Items from a data source

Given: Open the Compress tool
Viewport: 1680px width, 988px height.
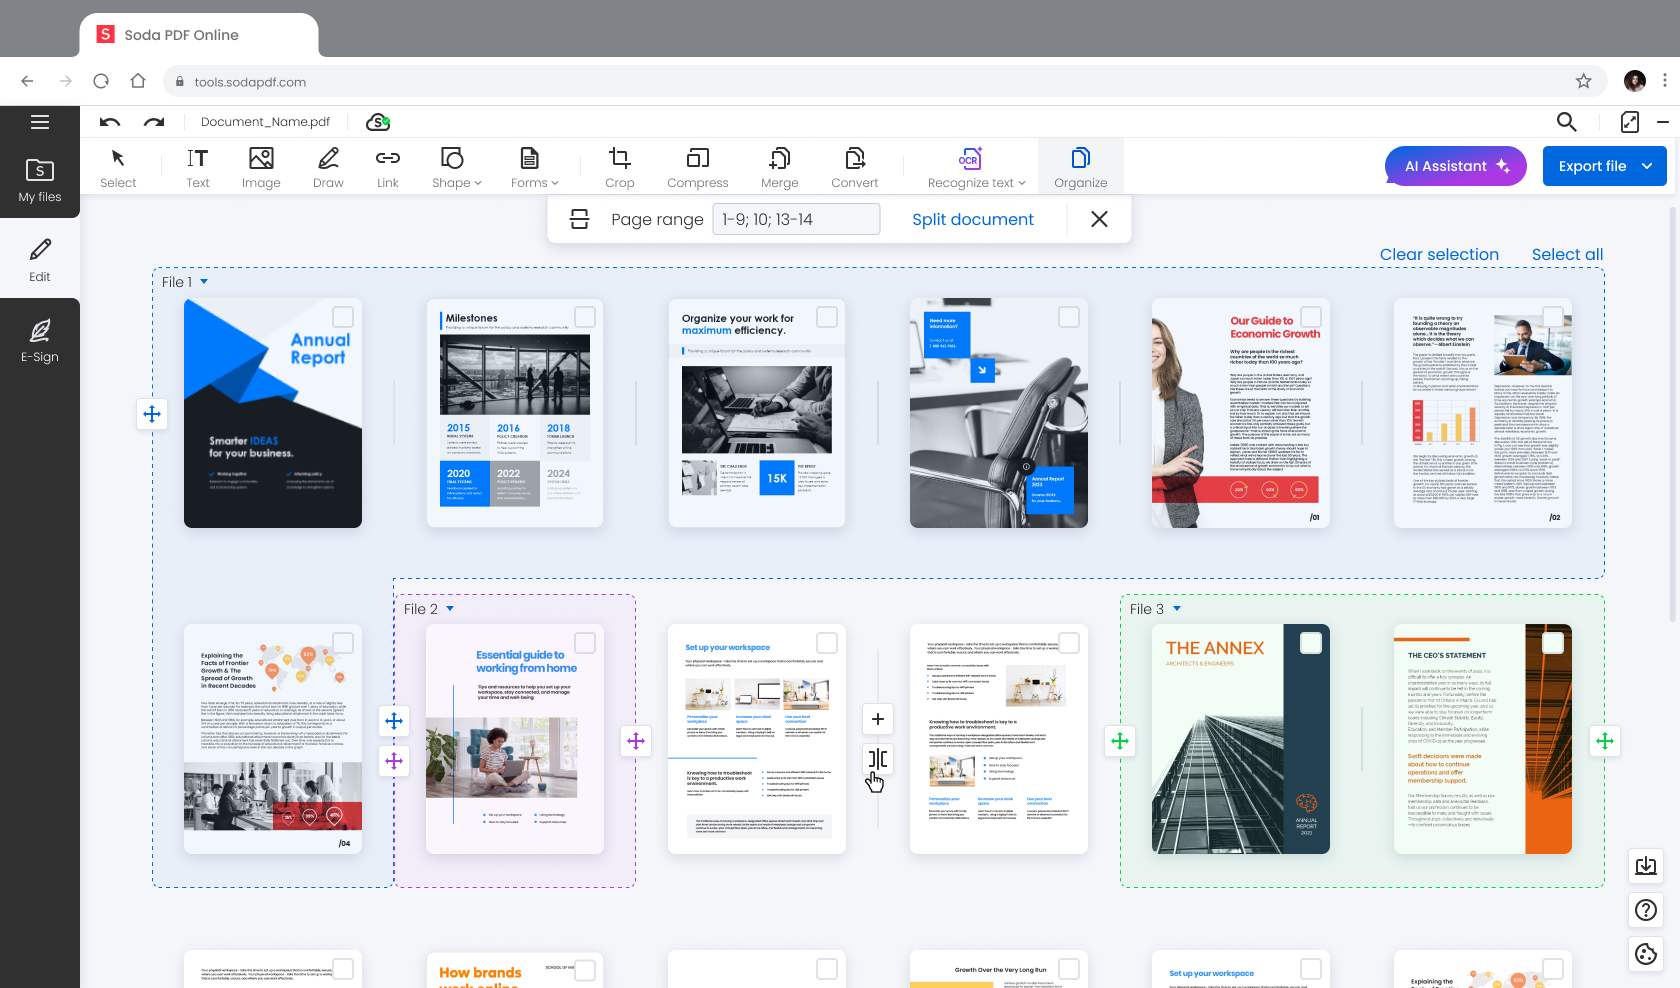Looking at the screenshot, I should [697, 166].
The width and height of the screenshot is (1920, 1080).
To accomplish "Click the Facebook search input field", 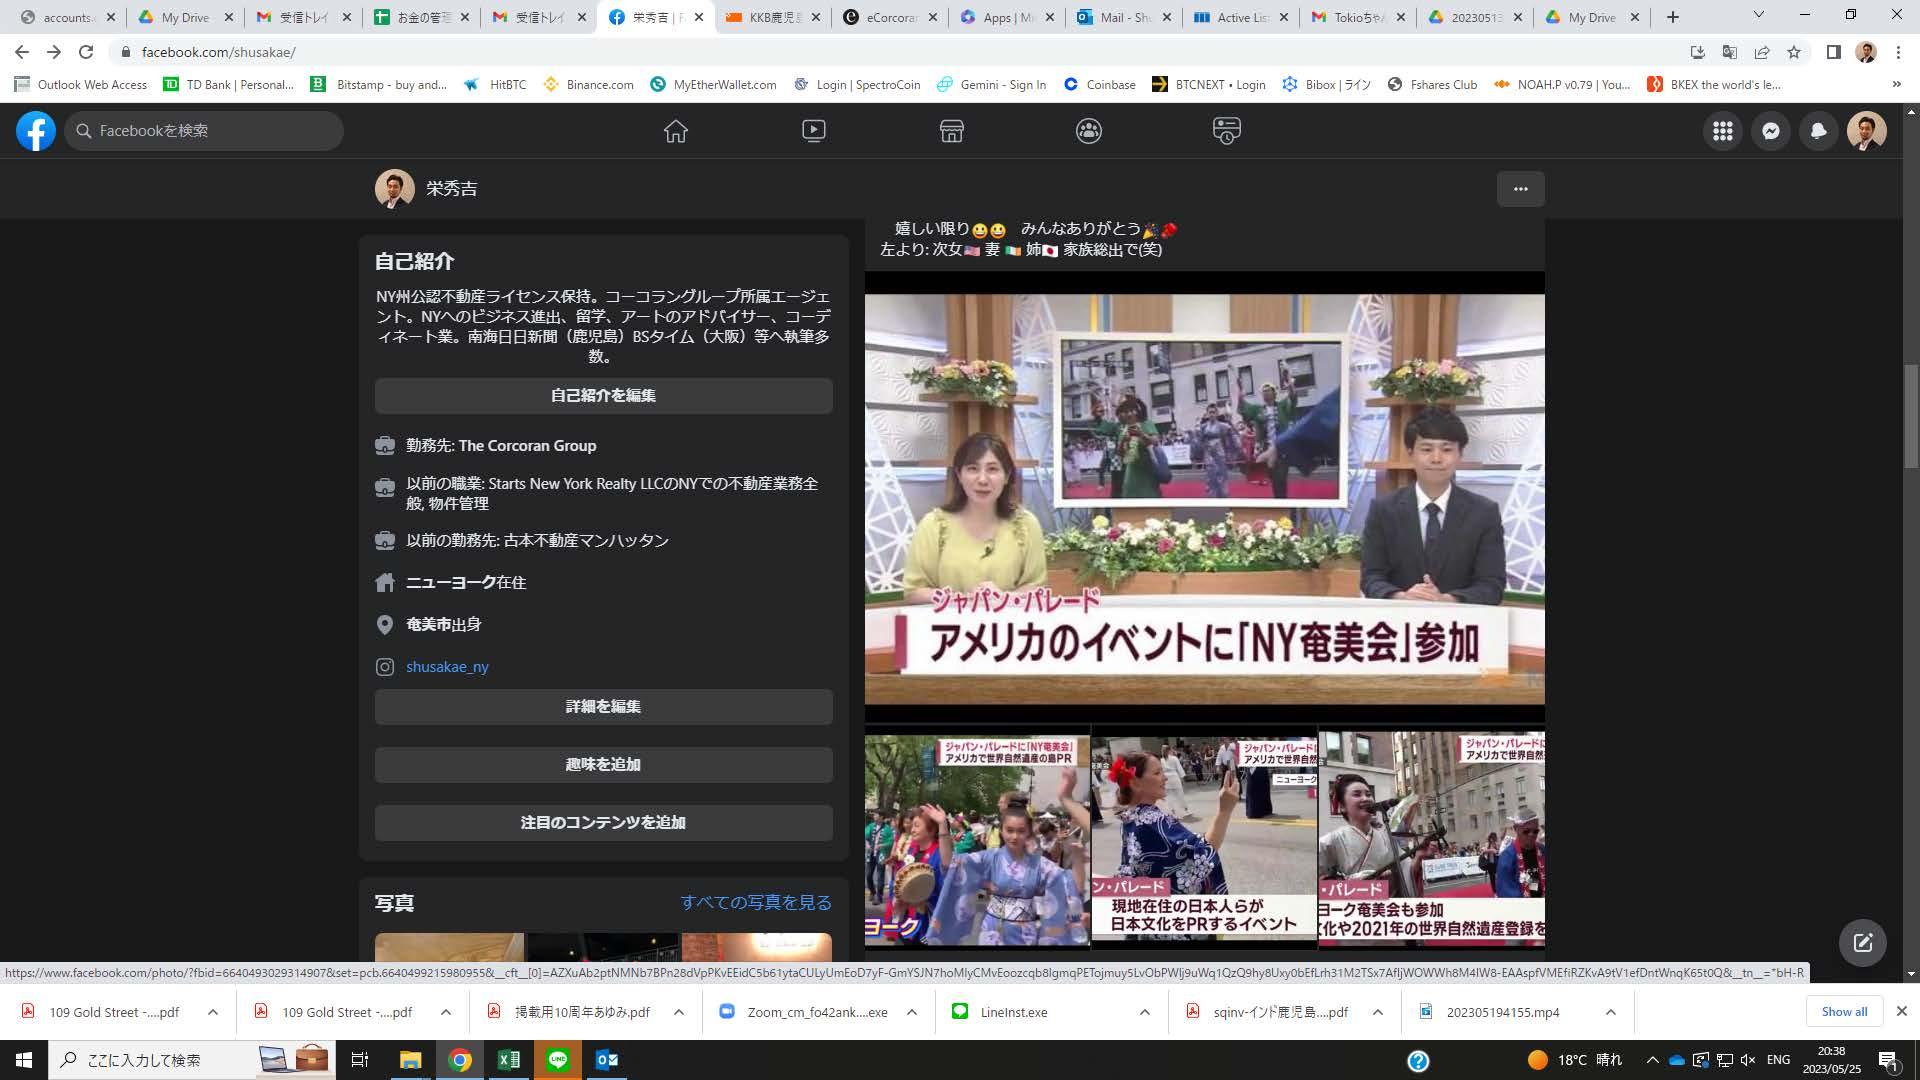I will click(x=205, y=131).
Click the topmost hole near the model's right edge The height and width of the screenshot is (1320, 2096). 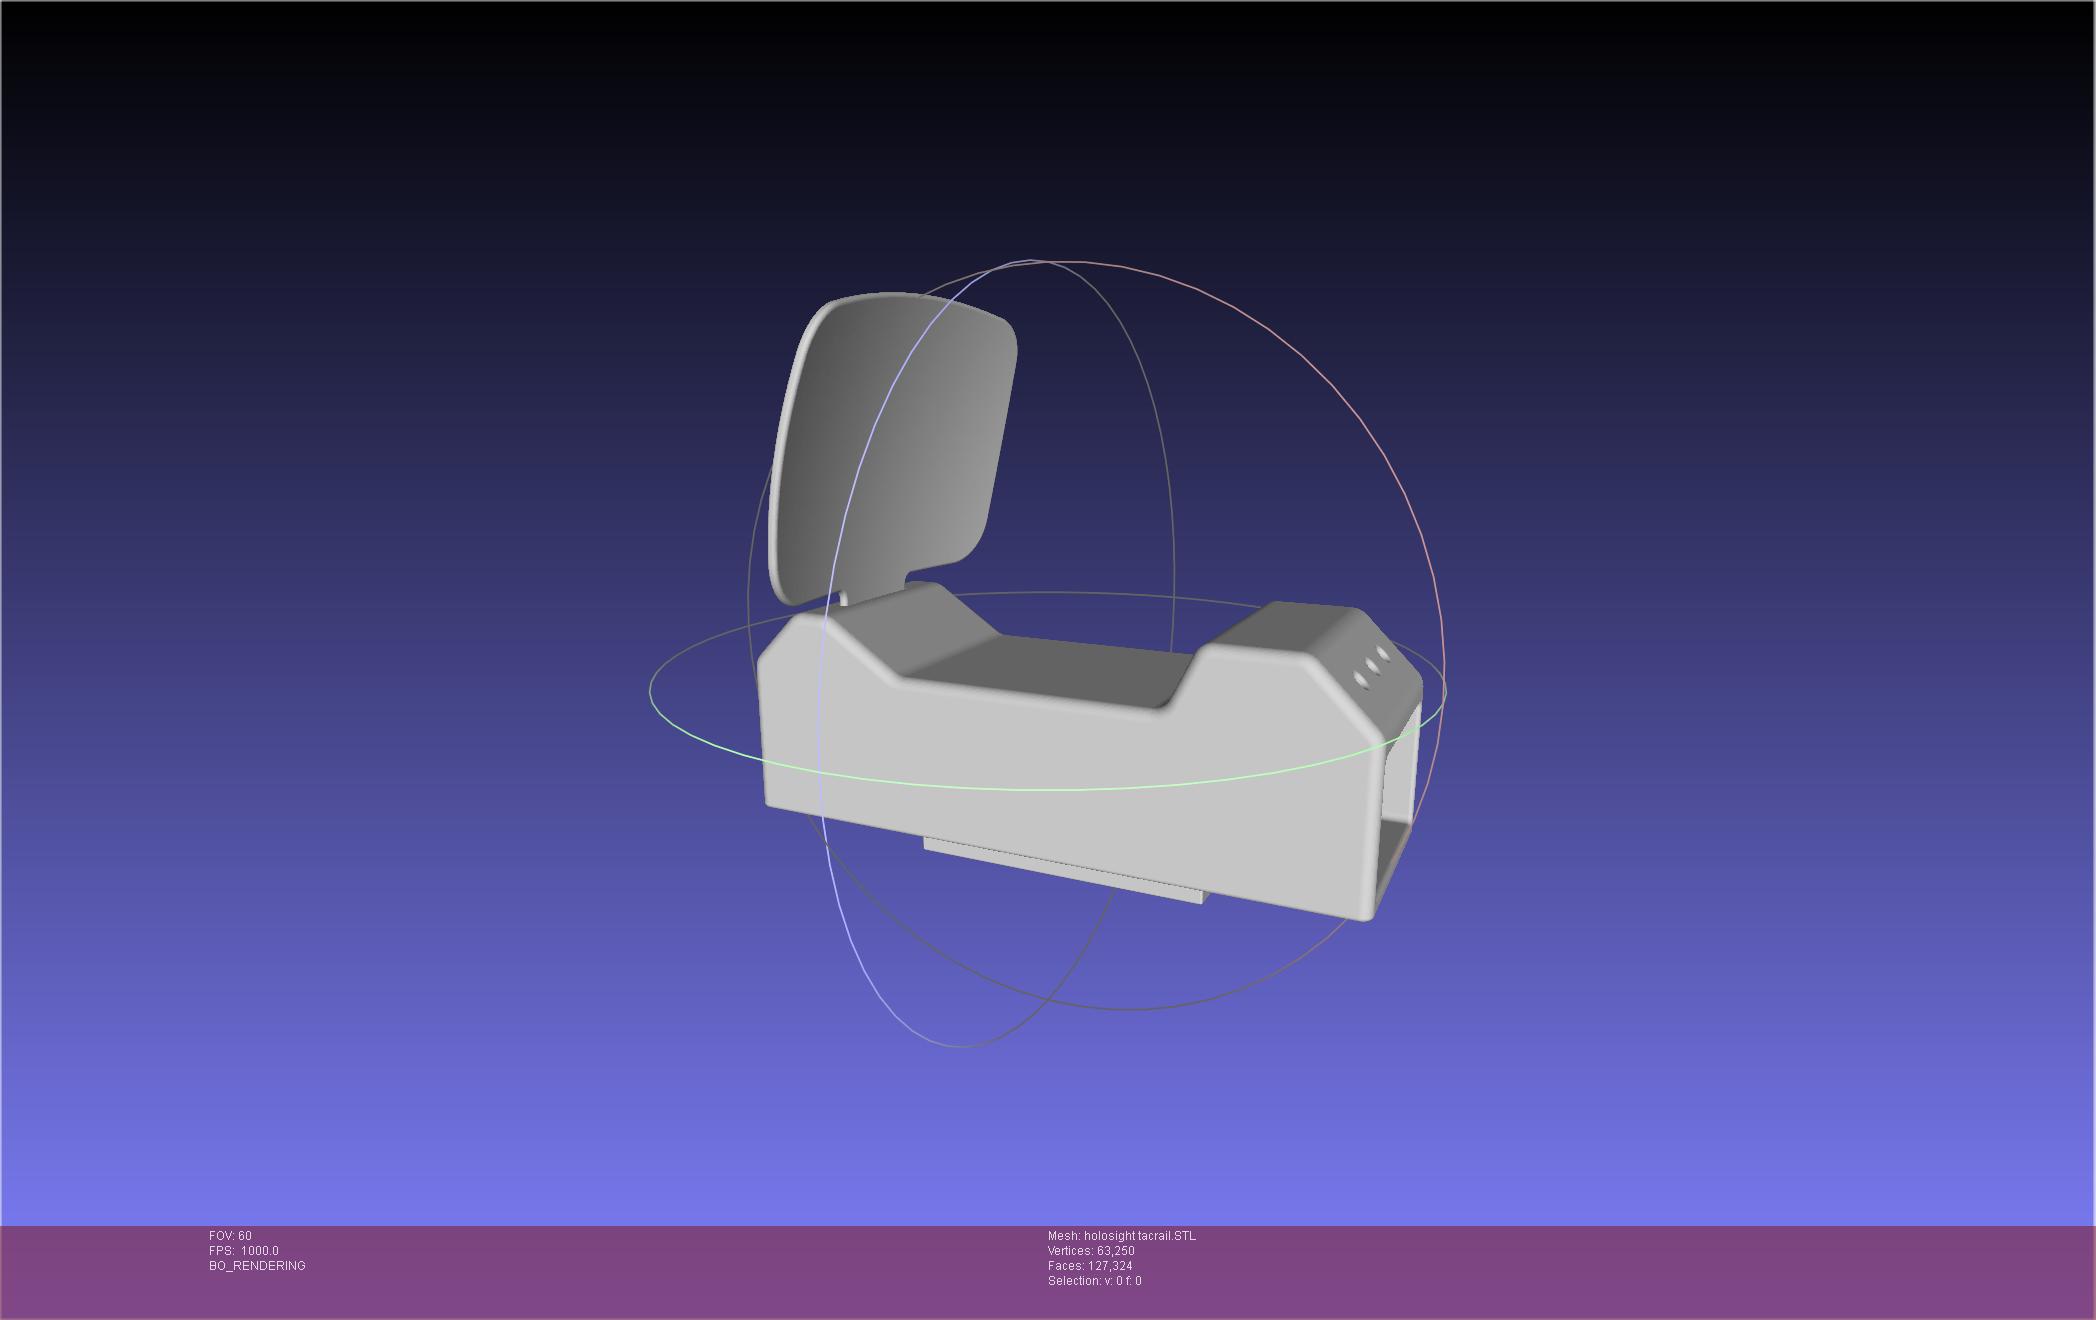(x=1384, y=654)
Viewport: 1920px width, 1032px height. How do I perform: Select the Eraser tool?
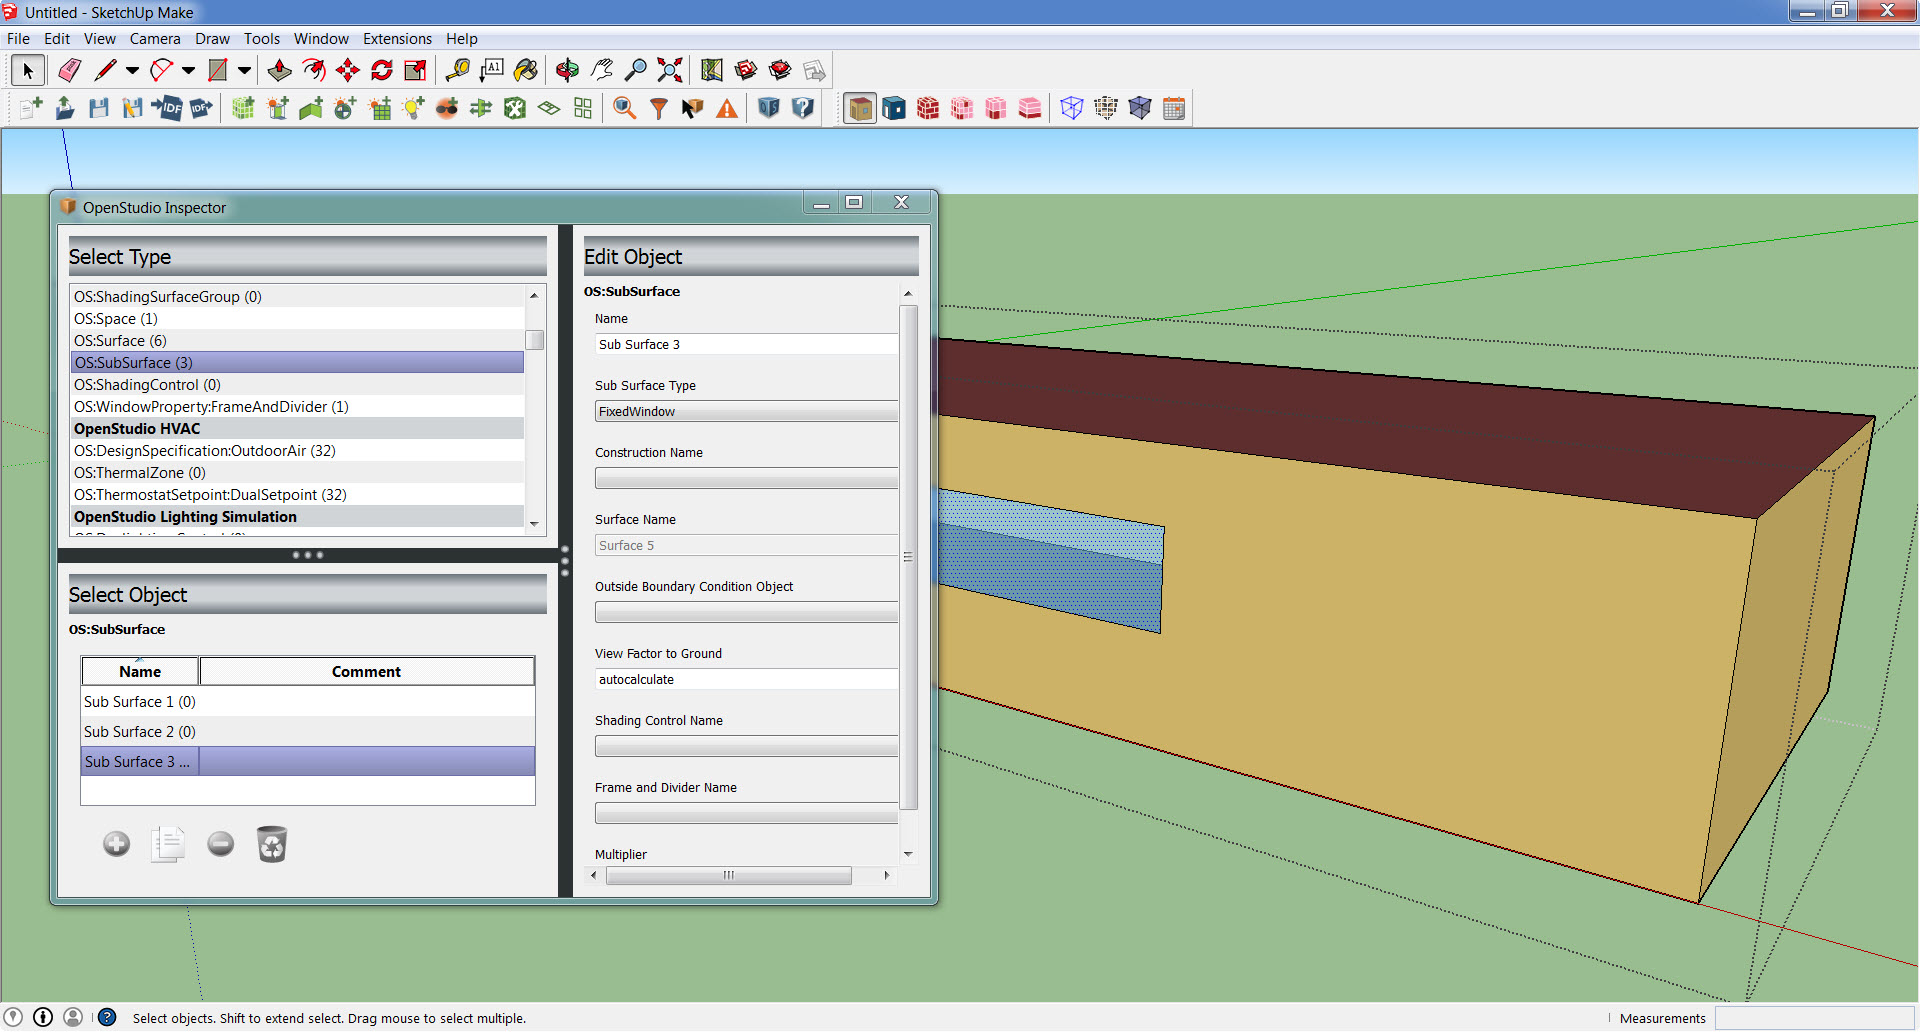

> **What is being asked**
Wherever the string "tool" appears in the entries above, return the line it appears on.

> **Exercise result**
Given: Open the Compress tool
Viewport: 1920px width, 1032px height. How do I perform: Select the Eraser tool?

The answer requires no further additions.